##### DATA SUPPLIED
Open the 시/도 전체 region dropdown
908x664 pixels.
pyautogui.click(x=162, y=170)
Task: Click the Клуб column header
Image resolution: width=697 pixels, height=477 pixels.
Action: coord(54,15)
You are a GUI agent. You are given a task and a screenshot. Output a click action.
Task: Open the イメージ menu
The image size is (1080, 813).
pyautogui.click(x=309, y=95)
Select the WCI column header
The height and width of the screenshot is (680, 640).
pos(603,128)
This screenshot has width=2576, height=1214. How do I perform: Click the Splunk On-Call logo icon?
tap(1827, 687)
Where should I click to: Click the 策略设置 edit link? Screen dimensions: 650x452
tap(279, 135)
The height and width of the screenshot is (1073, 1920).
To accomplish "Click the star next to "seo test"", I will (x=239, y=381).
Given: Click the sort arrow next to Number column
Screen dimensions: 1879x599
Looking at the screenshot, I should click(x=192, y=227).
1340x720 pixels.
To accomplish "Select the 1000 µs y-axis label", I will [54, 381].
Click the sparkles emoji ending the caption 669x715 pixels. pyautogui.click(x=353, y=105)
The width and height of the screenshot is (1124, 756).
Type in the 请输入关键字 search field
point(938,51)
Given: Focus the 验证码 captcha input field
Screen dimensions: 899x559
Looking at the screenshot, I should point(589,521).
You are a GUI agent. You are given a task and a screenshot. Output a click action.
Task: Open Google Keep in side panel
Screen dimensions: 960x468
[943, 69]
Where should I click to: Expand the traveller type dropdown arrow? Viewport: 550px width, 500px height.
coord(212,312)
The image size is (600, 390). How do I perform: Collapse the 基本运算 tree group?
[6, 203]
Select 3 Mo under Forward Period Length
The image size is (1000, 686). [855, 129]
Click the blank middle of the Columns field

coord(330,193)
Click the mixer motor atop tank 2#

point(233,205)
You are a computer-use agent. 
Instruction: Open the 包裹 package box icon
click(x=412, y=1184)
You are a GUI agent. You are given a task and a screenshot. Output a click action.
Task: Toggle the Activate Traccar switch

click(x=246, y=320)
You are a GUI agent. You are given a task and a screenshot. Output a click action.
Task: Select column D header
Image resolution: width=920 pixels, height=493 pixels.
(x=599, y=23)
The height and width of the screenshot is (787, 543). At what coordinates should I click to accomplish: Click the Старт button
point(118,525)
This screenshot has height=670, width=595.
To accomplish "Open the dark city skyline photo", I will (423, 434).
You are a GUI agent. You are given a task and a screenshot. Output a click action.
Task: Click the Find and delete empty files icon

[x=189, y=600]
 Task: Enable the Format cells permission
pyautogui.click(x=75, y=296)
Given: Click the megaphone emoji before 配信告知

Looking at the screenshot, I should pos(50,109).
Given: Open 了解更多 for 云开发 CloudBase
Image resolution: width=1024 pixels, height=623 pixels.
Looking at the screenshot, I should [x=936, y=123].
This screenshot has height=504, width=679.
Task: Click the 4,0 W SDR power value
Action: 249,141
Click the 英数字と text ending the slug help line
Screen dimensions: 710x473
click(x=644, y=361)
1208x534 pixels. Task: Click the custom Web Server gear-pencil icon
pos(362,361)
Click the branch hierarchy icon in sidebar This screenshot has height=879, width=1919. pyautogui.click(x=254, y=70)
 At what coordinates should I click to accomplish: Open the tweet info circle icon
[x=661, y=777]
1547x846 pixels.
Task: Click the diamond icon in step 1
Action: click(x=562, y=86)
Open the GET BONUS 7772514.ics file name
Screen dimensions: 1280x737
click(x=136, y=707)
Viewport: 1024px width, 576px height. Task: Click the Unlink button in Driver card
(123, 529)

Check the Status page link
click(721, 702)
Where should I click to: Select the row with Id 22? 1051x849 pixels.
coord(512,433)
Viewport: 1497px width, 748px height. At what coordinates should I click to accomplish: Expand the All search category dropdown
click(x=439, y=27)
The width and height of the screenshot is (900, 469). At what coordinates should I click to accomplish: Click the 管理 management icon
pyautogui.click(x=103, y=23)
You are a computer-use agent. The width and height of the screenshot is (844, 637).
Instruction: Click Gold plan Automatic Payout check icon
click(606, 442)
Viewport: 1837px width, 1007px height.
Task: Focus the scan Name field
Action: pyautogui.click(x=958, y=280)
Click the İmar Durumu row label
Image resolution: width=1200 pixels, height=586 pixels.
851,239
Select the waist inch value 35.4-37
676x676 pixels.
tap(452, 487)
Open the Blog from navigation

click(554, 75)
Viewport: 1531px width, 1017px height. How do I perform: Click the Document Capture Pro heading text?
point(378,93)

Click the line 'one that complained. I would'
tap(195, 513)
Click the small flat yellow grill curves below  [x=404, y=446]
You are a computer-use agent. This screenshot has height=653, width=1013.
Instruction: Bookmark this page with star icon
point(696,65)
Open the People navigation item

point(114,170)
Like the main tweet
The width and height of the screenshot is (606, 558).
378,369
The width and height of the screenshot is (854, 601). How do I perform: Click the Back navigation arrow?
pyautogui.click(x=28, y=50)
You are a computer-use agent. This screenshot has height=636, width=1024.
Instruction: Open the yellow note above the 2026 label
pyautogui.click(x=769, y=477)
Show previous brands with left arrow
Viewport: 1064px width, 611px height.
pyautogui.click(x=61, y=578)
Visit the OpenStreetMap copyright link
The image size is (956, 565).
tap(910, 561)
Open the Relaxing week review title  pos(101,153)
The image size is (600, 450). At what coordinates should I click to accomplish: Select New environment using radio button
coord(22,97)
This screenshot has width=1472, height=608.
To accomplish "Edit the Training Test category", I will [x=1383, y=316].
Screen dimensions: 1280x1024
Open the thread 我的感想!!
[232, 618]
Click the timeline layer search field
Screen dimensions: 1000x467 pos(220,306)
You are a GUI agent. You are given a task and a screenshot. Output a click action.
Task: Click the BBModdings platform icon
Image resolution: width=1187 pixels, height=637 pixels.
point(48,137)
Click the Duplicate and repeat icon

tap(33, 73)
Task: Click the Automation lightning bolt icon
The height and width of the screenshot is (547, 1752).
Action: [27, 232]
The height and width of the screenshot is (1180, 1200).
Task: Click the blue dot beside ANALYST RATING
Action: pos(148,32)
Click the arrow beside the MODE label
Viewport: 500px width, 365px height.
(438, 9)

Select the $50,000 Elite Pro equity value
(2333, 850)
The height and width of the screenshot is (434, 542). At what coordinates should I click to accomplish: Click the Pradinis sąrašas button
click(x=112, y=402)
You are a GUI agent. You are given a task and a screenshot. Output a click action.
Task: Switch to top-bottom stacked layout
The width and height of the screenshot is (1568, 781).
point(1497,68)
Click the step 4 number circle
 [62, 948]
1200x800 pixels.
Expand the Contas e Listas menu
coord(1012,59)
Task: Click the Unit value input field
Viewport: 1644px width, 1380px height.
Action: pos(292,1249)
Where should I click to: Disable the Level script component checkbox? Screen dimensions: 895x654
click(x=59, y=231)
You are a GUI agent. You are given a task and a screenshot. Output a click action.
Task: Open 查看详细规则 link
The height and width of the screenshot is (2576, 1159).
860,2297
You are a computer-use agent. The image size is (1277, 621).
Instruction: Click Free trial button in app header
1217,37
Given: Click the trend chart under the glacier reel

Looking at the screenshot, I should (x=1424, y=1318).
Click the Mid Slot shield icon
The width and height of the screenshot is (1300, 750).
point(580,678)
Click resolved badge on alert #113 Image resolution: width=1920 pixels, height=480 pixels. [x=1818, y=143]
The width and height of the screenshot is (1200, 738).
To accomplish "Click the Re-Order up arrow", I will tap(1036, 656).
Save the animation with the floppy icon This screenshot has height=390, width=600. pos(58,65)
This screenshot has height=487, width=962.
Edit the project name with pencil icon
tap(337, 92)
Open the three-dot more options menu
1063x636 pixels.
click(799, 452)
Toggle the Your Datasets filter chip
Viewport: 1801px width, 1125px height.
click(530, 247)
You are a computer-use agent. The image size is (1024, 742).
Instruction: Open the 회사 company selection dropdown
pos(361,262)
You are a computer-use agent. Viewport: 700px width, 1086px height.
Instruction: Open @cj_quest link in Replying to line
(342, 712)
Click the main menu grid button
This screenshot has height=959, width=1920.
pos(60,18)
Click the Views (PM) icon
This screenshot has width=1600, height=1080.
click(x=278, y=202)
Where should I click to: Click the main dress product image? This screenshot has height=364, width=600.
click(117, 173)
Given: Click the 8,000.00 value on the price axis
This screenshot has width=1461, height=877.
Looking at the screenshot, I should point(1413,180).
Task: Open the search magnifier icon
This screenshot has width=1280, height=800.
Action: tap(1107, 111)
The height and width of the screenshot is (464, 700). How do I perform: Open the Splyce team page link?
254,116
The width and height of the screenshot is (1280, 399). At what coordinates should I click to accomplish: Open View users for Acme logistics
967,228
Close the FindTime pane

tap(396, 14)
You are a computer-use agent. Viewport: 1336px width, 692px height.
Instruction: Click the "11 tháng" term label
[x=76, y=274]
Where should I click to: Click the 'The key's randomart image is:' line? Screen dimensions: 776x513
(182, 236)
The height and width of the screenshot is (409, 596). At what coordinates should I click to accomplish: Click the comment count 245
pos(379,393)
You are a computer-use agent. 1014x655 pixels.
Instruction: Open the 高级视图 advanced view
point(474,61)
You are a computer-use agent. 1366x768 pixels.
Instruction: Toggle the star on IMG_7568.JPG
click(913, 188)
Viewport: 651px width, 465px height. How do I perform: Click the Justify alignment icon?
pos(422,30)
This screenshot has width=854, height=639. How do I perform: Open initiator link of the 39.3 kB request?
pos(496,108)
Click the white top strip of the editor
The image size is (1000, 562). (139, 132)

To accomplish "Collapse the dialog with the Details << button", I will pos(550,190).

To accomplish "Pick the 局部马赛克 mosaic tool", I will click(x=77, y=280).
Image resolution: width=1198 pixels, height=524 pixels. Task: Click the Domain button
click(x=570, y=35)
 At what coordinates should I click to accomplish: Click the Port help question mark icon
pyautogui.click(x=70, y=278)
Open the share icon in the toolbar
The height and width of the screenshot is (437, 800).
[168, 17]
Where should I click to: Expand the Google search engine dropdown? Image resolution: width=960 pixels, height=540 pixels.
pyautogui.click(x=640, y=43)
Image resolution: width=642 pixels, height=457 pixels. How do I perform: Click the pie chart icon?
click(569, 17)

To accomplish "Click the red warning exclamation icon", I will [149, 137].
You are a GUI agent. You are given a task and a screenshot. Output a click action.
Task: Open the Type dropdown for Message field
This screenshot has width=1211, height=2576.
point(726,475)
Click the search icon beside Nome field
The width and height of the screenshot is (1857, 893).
##########
(EXERCISE INSTRUCTIONS)
Look through the material and copy each line that has "ending".

(RESPONSE AREA)
Click the sparkles emoji ending the caption 669x715 pixels. pyautogui.click(x=353, y=105)
Click the 英数字と text ending the slug help line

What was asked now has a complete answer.